Nighttime Feedings That Don’t Fully Wake Baby

You can’t skip overnight feeds in the newborn period, but you can handle them in a way that helps your baby drift back to sleep more easily. Keep the room dark. Don’t talk or make eye contact more than necessary. Change the diaper first if needed (the activity of feeding afterward will soothe them back toward sleep). Burp gently and place them back in the crib drowsy.

Some parents try to put their baby down “drowsy but awake” from the beginning. This works well for some newborns and not at all for others. If your baby screams the moment they touch the mattress, it doesn’t mean you’re doing something wrong. It means they’re not developmentally ready for that skill yet. Rocking, feeding, or holding your baby to sleep in the early weeks does not create permanent bad habits. The ability to self-soothe develops gradually over the first several months.

What a Realistic Night Looks Like

In the first month, expect your baby to wake every 2 to 3 hours overnight for feeding. By 6 to 8 weeks, many babies start producing one longer stretch of 4 to 5 hours, usually in the first half of the night. This is a major milestone, even though it won’t feel like much sleep to you.

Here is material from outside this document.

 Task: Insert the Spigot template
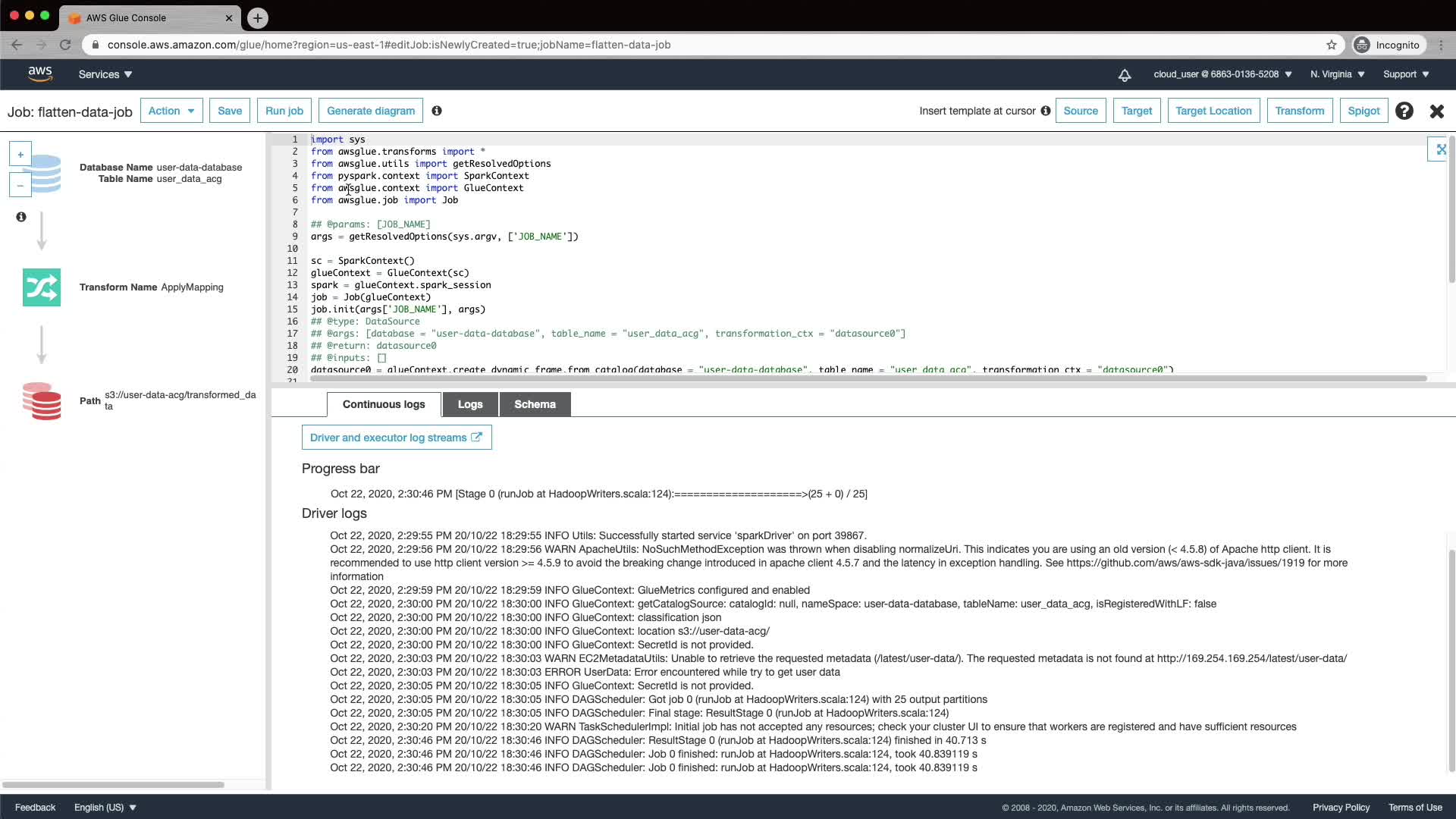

If your baby seems to have their longest sleep block during the day, that’s the day-night confusion described above, and consistent light/dark cues will gradually shift it. The combination of daytime brightness, nighttime darkness, a short bedtime routine, a safe sleep space, and responsive feeding is the full toolkit. No single trick solves newborn sleep overnight, but layering these strategies together typically produces noticeable improvement within a few weeks.